═════ GIVEN RECORDS ═════

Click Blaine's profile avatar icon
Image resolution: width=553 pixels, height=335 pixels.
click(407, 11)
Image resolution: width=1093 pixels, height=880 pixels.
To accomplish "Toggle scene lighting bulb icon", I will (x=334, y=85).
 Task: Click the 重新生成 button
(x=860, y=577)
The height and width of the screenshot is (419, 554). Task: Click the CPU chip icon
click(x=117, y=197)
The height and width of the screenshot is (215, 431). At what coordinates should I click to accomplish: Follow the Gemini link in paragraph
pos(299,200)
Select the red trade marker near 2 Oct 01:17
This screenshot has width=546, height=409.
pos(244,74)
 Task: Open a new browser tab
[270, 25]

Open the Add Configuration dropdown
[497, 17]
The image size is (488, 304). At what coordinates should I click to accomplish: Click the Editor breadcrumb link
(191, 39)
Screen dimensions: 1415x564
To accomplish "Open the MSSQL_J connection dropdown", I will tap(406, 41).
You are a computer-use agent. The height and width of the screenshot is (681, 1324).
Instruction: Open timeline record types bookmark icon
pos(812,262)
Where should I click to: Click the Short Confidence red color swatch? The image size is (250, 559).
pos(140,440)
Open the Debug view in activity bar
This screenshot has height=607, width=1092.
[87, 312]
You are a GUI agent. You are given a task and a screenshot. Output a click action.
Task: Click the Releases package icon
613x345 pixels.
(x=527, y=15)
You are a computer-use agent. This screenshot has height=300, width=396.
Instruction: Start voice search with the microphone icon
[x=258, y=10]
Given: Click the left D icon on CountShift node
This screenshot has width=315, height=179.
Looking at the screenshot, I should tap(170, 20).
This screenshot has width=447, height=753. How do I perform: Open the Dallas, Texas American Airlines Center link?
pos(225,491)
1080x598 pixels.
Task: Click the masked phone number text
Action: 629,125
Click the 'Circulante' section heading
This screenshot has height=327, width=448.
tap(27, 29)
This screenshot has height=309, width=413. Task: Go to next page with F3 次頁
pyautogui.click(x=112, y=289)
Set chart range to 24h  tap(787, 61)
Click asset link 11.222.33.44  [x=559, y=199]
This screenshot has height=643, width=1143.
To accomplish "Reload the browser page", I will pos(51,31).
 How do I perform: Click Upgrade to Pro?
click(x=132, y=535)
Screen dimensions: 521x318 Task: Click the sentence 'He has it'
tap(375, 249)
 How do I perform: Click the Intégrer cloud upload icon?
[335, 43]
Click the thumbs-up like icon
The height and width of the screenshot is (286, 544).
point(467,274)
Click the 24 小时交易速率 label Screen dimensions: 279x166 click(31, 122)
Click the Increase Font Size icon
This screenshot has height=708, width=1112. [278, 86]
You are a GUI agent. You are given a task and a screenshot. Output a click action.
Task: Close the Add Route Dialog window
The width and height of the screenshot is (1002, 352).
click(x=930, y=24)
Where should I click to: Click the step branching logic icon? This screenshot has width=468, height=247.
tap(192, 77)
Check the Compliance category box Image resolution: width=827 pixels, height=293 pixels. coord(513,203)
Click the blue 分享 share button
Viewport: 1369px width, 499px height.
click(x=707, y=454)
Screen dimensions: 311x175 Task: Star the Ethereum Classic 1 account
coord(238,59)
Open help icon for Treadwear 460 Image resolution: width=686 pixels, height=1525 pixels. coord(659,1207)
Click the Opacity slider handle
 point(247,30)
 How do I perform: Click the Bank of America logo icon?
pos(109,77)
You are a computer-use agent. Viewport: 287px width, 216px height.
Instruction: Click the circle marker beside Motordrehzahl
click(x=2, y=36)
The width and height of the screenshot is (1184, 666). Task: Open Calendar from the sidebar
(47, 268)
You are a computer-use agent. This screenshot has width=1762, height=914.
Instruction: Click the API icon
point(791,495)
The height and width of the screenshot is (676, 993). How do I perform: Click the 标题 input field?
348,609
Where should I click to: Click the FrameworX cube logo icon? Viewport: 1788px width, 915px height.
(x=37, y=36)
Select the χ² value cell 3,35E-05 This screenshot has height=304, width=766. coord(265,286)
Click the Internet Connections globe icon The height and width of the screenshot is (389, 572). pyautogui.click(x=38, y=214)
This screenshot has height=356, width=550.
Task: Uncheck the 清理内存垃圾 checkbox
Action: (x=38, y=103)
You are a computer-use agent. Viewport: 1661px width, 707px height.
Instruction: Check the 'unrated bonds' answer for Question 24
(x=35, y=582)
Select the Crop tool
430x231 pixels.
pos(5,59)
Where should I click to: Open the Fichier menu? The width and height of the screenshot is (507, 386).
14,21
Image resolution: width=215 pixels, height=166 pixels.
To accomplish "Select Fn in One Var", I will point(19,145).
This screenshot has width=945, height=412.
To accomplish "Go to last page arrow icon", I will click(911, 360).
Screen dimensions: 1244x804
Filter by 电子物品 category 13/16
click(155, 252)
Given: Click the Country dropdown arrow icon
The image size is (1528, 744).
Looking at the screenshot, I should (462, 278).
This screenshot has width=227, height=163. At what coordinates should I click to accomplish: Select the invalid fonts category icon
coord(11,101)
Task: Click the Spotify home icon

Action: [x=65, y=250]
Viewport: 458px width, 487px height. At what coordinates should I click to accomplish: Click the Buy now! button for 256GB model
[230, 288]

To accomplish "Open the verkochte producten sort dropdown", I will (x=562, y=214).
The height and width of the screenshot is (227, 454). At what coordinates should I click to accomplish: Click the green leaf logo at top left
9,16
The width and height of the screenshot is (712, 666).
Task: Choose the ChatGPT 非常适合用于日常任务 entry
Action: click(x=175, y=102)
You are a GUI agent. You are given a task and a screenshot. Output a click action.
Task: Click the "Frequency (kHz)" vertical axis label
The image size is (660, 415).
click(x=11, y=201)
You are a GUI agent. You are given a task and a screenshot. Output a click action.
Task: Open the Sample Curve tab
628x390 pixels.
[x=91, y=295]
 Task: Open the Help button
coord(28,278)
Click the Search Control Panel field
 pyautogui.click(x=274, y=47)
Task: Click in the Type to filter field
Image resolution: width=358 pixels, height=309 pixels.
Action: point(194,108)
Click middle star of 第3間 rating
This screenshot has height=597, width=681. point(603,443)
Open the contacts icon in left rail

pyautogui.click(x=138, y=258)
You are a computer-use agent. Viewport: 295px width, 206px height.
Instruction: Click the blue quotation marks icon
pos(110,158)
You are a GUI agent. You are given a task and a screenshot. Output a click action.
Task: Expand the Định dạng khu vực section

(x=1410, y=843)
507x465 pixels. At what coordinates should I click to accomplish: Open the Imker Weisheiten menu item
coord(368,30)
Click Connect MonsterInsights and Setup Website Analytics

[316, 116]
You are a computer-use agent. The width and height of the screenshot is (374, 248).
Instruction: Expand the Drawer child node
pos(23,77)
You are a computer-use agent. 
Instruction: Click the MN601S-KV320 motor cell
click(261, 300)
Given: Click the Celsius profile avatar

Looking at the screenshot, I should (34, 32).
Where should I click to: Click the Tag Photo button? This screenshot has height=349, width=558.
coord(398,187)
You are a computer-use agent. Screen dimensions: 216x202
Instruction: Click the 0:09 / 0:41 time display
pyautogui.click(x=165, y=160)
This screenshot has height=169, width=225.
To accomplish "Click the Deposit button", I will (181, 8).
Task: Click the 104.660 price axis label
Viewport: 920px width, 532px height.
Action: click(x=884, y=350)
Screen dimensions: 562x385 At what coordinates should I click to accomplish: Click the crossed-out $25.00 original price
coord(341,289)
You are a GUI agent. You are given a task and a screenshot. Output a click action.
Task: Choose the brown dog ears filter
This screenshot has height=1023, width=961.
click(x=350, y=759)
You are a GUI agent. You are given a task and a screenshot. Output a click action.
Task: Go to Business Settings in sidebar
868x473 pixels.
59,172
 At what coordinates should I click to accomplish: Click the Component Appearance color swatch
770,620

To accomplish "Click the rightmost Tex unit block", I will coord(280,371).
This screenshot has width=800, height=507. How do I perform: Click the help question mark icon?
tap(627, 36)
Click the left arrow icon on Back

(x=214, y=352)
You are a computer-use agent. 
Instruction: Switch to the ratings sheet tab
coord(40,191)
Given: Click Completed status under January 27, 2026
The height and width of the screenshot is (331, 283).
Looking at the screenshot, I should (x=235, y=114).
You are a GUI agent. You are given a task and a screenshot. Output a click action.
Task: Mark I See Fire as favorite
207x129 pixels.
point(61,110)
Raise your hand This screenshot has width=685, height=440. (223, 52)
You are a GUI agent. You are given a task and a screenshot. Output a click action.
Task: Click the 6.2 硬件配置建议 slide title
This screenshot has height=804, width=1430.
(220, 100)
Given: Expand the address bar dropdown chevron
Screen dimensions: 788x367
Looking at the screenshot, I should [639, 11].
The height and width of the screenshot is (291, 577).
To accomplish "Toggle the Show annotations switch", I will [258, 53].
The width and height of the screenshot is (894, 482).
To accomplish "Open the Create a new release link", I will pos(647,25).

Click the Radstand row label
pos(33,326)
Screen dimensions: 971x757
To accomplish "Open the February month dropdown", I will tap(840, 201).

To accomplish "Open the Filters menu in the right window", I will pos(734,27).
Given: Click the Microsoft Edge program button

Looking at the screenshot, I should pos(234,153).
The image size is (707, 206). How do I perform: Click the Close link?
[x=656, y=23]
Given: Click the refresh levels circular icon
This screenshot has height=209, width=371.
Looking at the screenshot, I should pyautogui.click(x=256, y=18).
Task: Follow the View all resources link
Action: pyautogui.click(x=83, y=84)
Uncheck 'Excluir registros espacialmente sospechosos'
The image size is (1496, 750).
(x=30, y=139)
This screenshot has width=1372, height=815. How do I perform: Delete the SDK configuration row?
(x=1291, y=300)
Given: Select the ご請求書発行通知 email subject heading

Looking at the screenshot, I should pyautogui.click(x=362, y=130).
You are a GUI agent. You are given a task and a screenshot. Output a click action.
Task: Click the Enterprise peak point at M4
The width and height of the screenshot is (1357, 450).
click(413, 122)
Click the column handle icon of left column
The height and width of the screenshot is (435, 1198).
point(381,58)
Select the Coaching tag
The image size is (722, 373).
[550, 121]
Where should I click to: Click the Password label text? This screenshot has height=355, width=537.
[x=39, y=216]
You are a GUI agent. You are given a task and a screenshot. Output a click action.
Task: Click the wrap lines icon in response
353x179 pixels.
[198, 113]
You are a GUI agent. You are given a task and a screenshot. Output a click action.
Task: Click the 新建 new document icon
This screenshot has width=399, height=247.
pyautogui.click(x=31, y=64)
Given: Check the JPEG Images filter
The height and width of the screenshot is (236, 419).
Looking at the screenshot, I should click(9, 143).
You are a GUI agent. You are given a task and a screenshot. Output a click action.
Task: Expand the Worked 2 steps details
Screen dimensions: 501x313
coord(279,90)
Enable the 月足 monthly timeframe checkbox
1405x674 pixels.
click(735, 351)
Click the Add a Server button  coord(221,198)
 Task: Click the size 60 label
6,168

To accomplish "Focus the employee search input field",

═════

• YOUR GOAL:
Please quote the items above word for word, everything from the start of the items down to the line containing "pos(812,262)", including both ends.

• COMPLETED TASK:
Click Blaine's profile avatar icon
Image resolution: width=553 pixels, height=335 pixels.
click(407, 11)
Image resolution: width=1093 pixels, height=880 pixels.
To accomplish "Toggle scene lighting bulb icon", I will (x=334, y=85).
 Task: Click the 重新生成 button
(x=860, y=577)
The height and width of the screenshot is (419, 554). Task: Click the CPU chip icon
click(x=117, y=197)
The height and width of the screenshot is (215, 431). At what coordinates should I click to accomplish: Follow the Gemini link in paragraph
pos(299,200)
Select the red trade marker near 2 Oct 01:17
This screenshot has width=546, height=409.
pos(244,74)
 Task: Open a new browser tab
[270, 25]

Open the Add Configuration dropdown
[497, 17]
The image size is (488, 304). At what coordinates should I click to accomplish: Click the Editor breadcrumb link
(191, 39)
Screen dimensions: 1415x564
To accomplish "Open the MSSQL_J connection dropdown", I will tap(406, 41).
You are a computer-use agent. The height and width of the screenshot is (681, 1324).
Instruction: Open timeline record types bookmark icon
pos(812,262)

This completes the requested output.